Scenario C: Rural access gap. A specialist in a large metro provides asynchronous consultations through a store-and-forward telehealth platform to patients in rural hospitals across three states. Each state requires either a full license or compact enrollment — the delivery modality (asynchronous vs. synchronous) does not change the licensure requirement.
Scenario D: Employee health for a national employer. A company with employees in 30 states contracts with a telehealth vendor. Clinicians on that platform need coverage across all 30 states, typically addressed through compact enrollment plus targeted full licensure in non-compact states.
Decision boundaries
Licensure decisions follow a specific logic chain:
- Compact member state? If both the provider's home state and the patient's state participate in the relevant compact, and the provider meets eligibility criteria, compact enrollment is typically the most efficient path.
- Non-member state? Full licensure application is required, with all associated timelines, fees, and continuing education obligations that state imposes.
- Profession not covered by any compact? Full individual state licensure, period. Social work compacts and marriage and family therapy compacts are developing but not universally adopted.

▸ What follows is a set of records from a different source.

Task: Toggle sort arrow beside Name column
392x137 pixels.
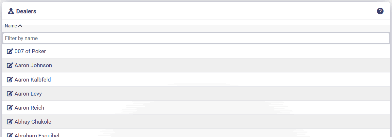Action: (20, 26)
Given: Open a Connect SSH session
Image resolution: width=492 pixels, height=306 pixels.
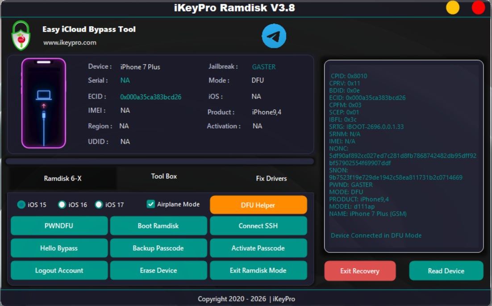Looking at the screenshot, I should coord(258,226).
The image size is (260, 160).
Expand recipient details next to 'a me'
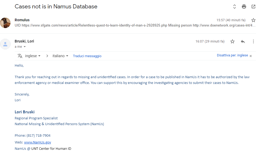25,47
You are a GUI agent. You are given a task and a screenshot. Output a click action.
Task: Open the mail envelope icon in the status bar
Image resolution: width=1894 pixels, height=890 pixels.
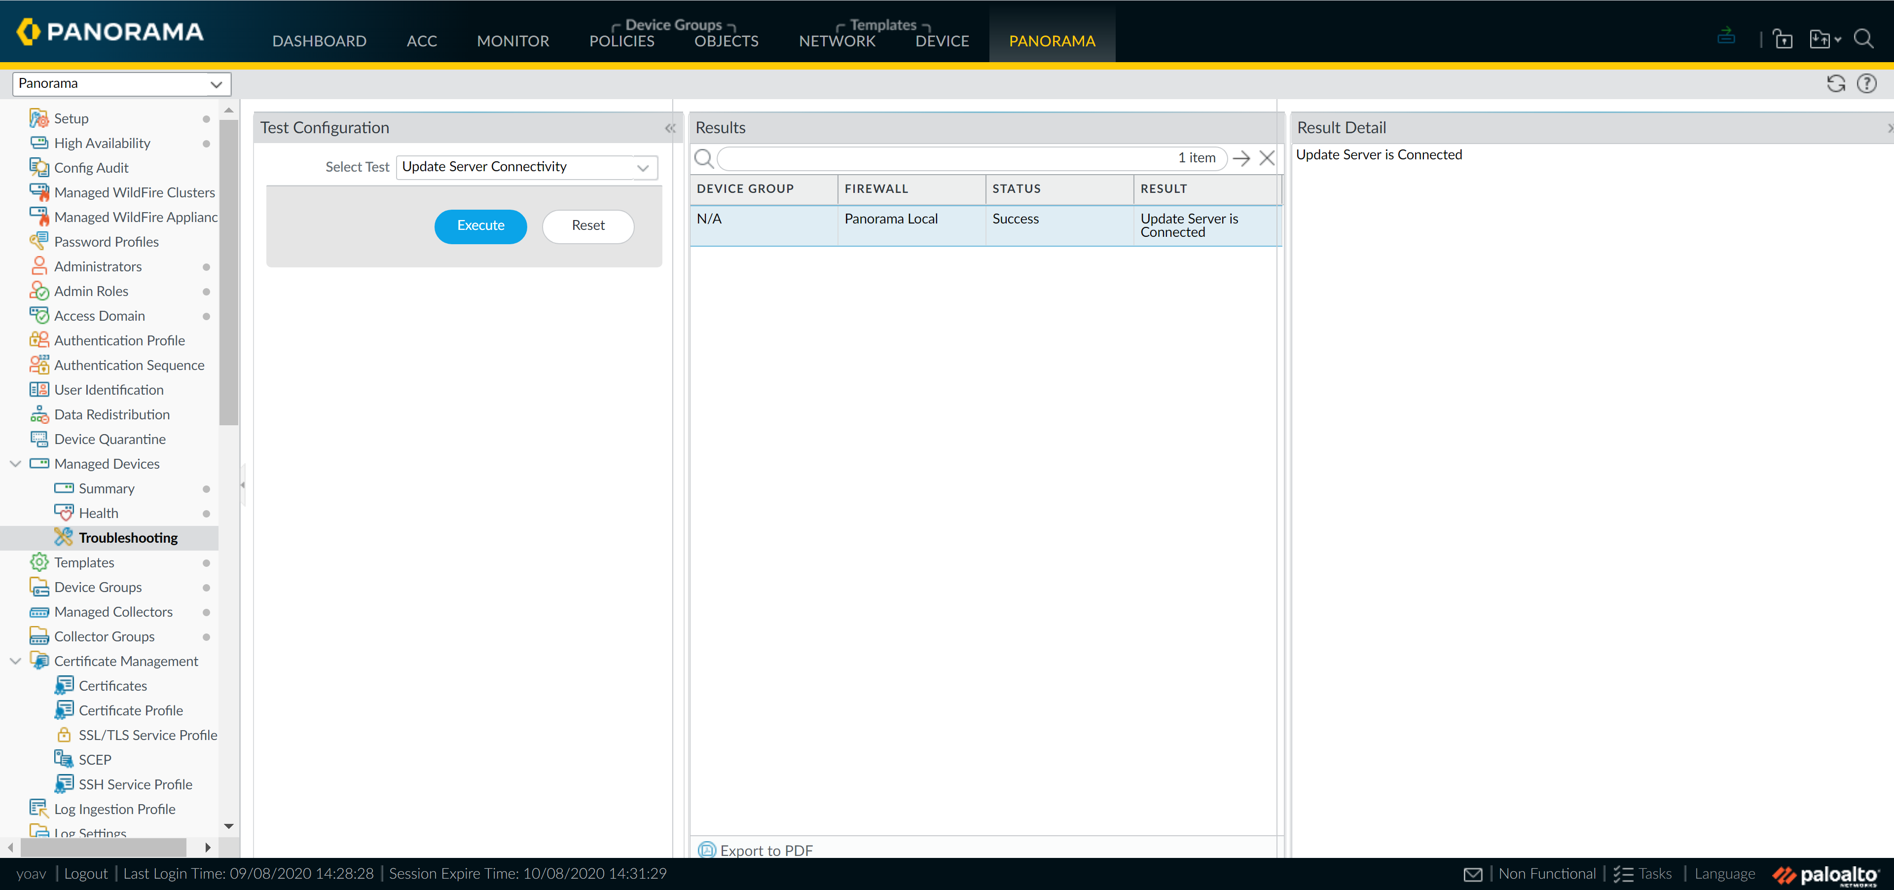1473,874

- Federal context? VA, Indian Health Service, and certain FQHC contexts may invoke federal preemption — but those carve-outs are narrow and fact-specific.
The distinction between compact authorization and compact licensure also matters. Under the NLC, a nurse holds a single multistate license. Under the IMLC, a physician still holds individual state licenses — just obtained faster. That structural difference affects malpractice coverage, telehealth credentialing and privileging at health systems, and how boards handle disciplinary actions across jurisdictions.
Providers operating across state lines also need to track renewal cycles independently per state — holding 8 state licenses means managing 8 different renewal calendars, CE requirements, and fee schedules. It is a logistics problem that scales directly with geographic reach, which is one reason the compacts have grown in membership as telehealth utilization expanded after 2020.